◆ Extracted entries
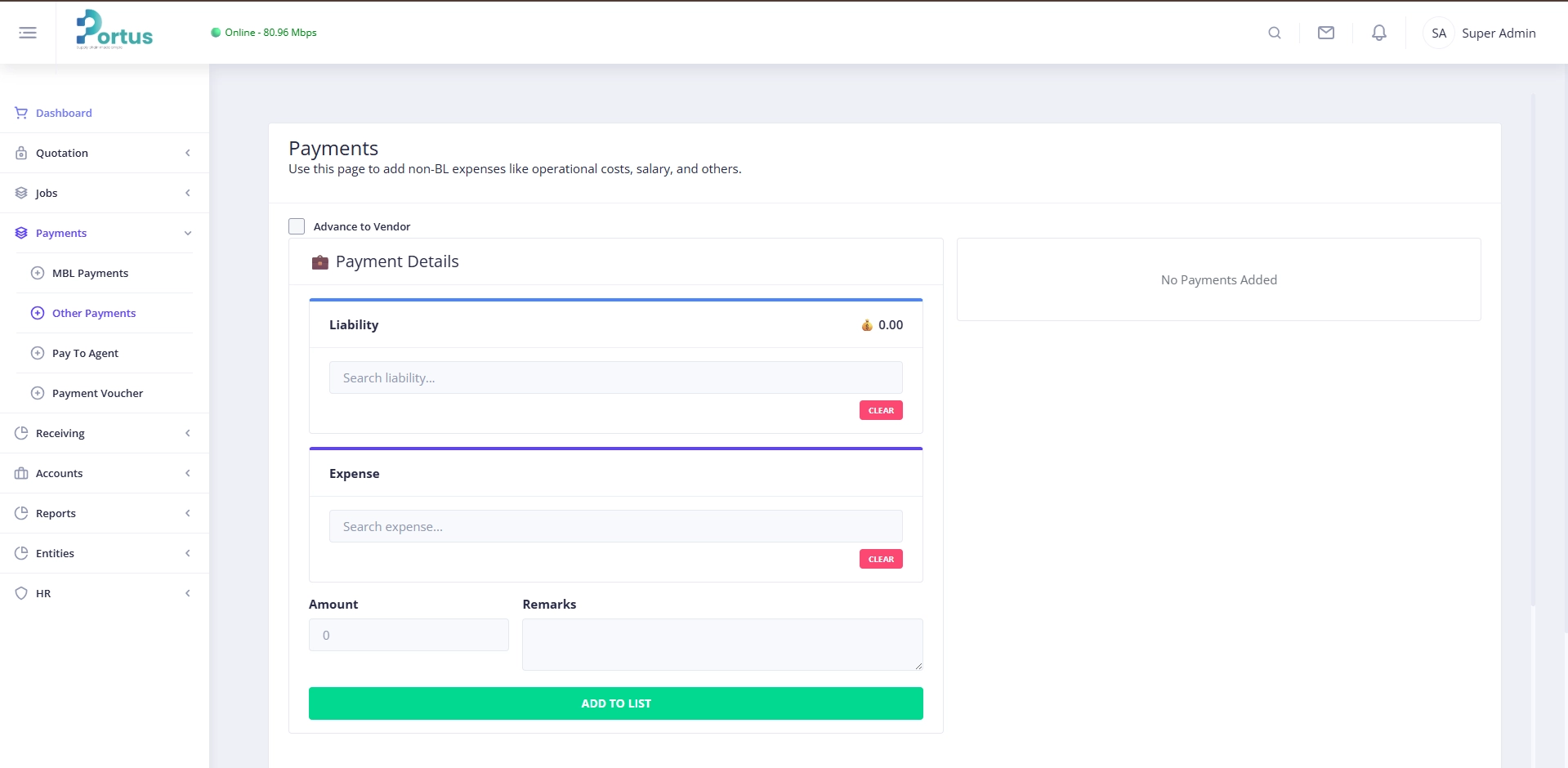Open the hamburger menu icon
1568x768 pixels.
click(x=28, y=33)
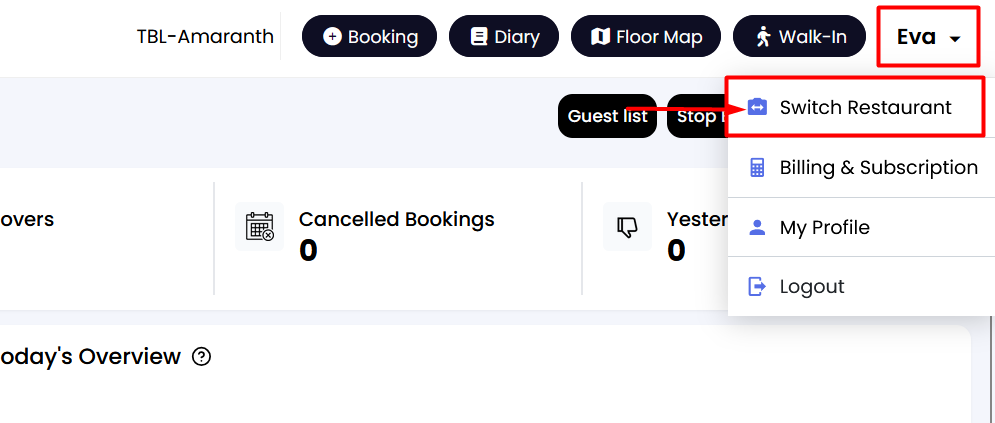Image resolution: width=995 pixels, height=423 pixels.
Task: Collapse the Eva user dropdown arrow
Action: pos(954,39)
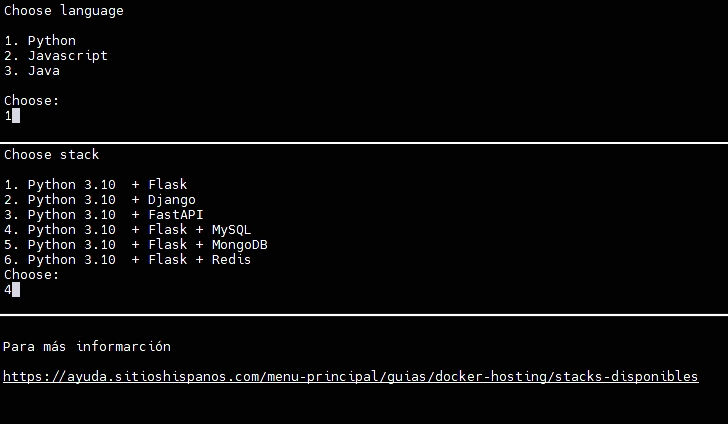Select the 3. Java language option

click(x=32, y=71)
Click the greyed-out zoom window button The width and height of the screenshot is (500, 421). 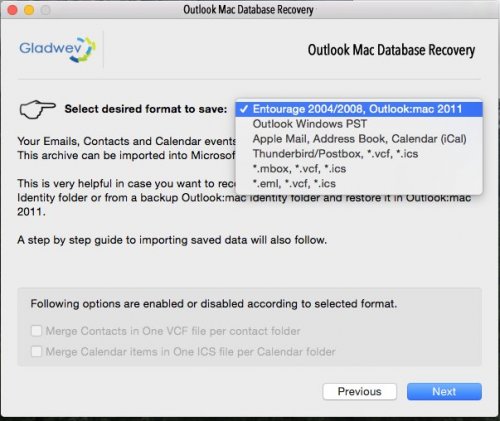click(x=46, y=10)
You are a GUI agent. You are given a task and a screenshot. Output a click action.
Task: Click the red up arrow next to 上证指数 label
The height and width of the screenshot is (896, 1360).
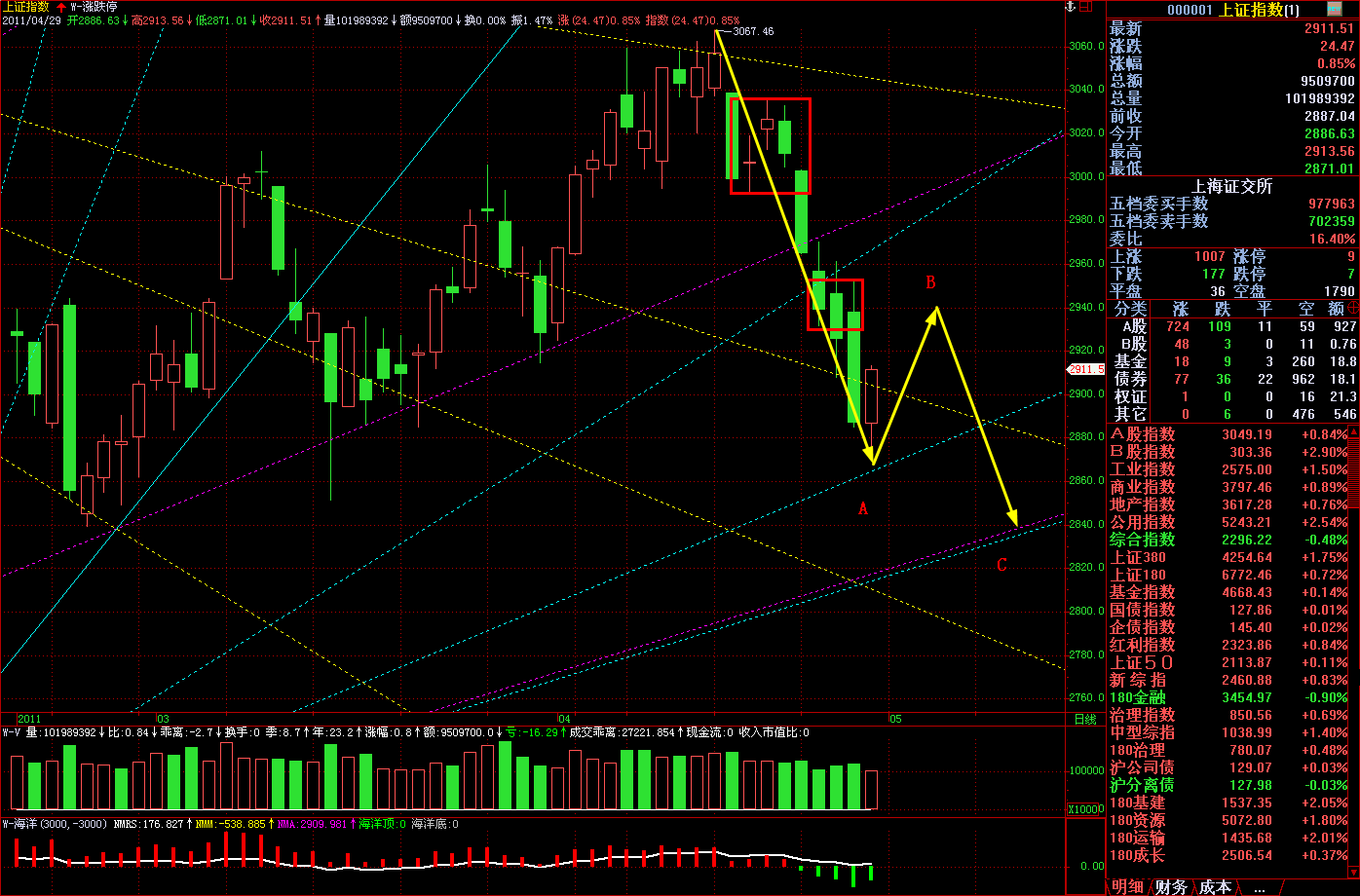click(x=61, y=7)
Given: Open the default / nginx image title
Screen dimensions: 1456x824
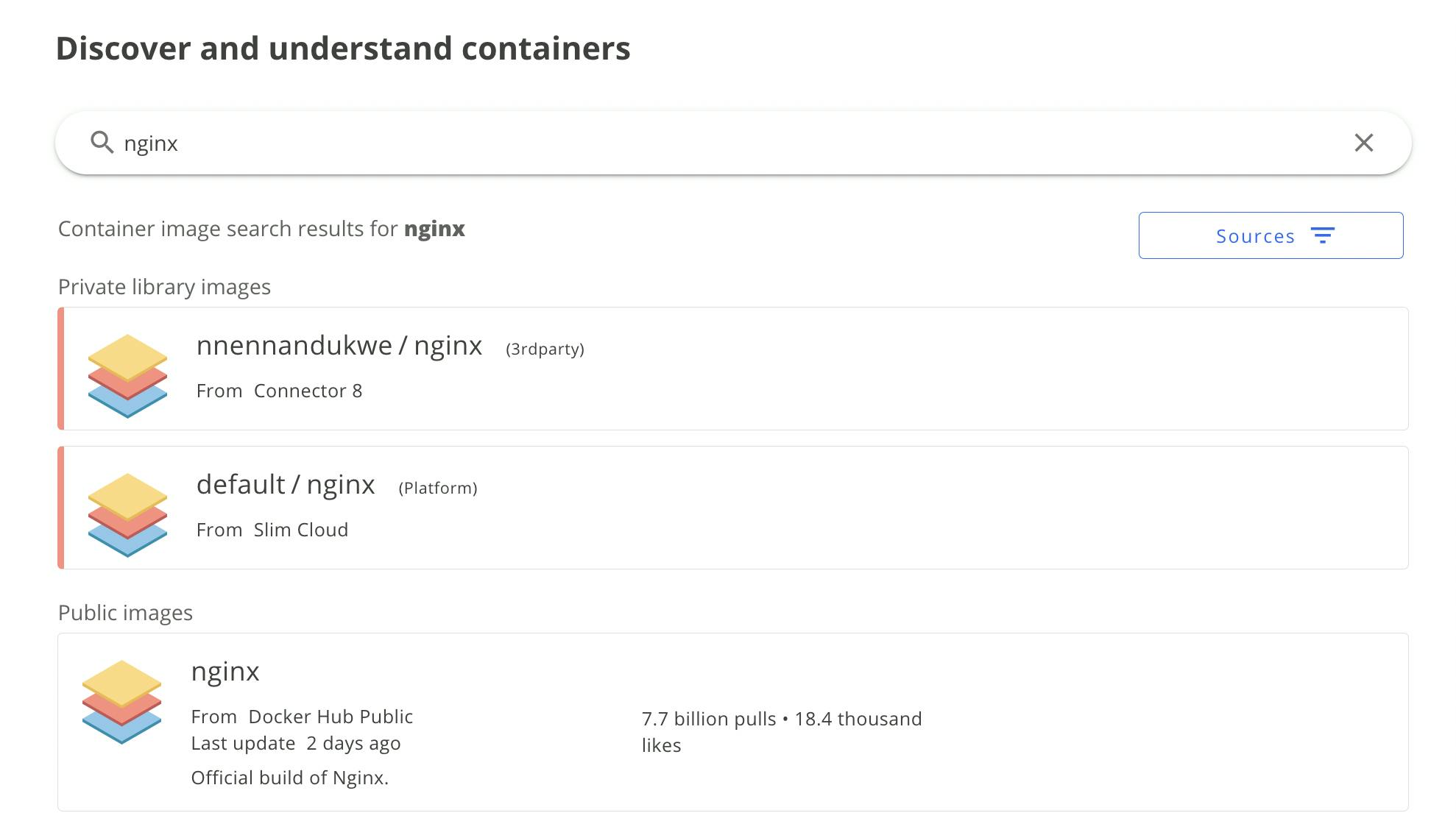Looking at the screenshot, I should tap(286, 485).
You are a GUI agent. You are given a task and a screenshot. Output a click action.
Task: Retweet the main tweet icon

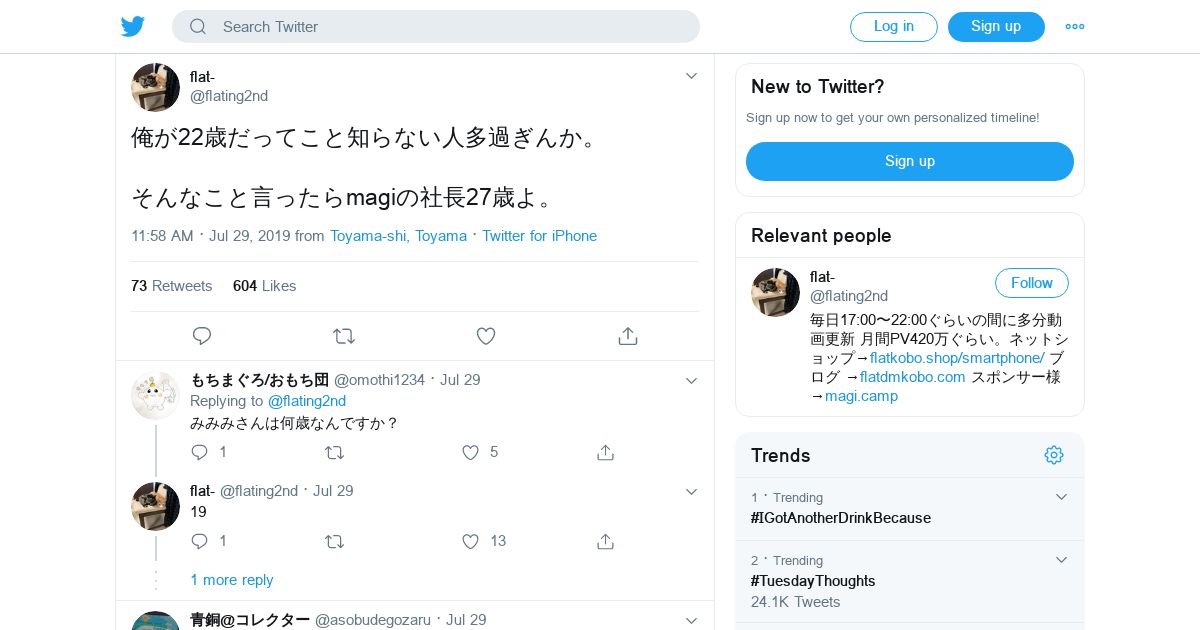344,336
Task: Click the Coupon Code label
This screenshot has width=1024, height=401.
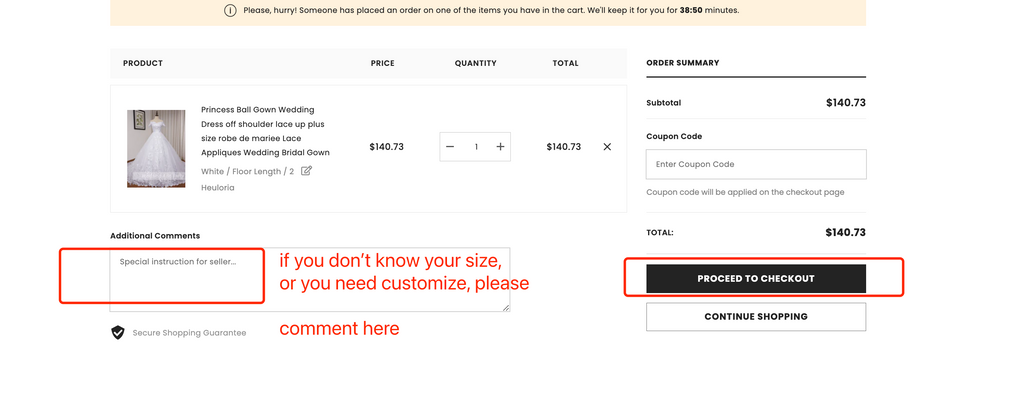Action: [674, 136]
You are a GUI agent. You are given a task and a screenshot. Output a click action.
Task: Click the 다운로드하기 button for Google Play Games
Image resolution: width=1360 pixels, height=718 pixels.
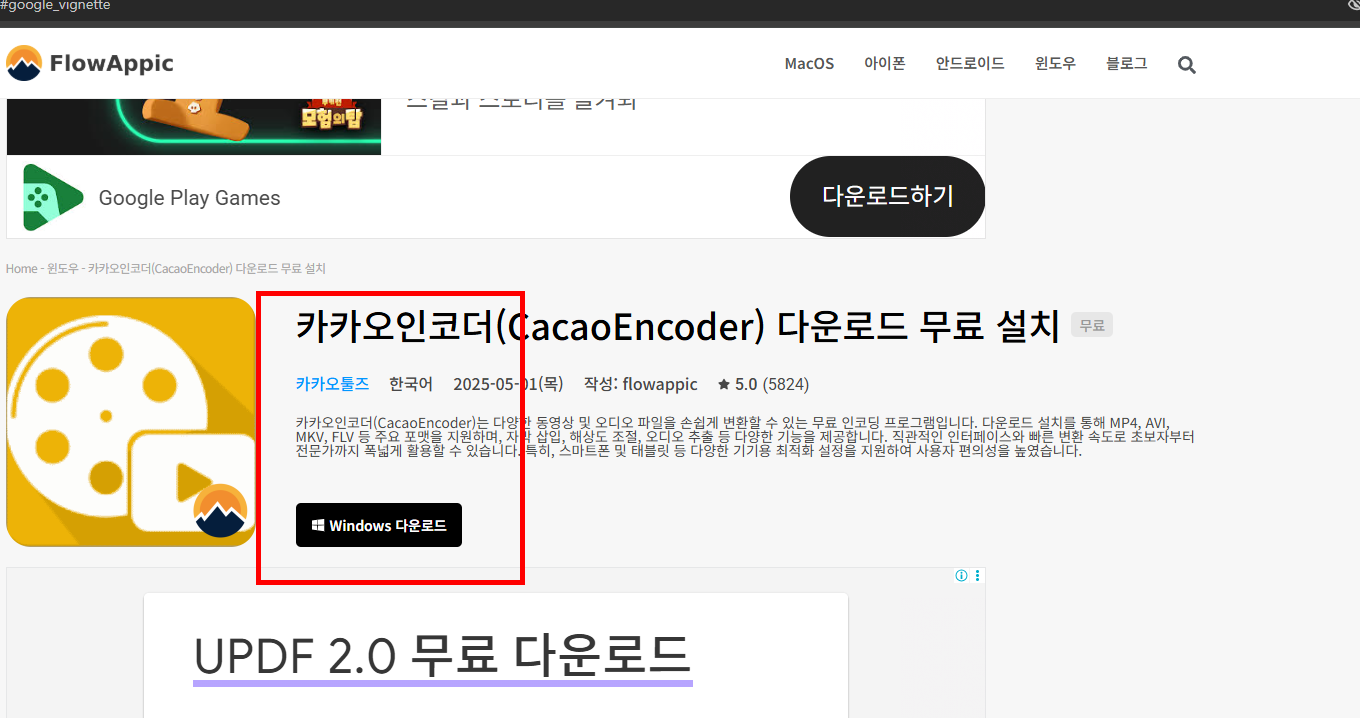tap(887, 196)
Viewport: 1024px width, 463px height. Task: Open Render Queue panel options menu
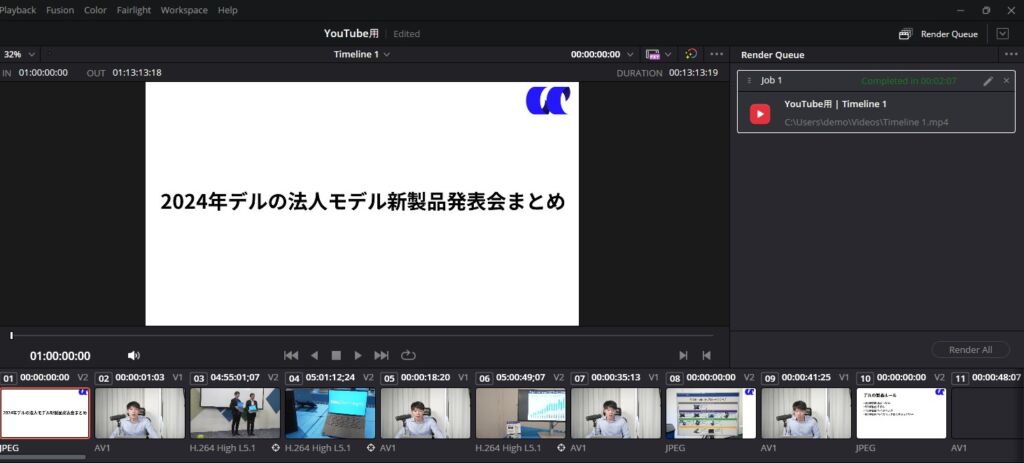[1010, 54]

◆ About this task
Look through the entries above and report each line where the string "label" occurs.

◆ Task solution
Task: Click the red up arrow next to 上证指数 label
Task: Click the Coupon Code label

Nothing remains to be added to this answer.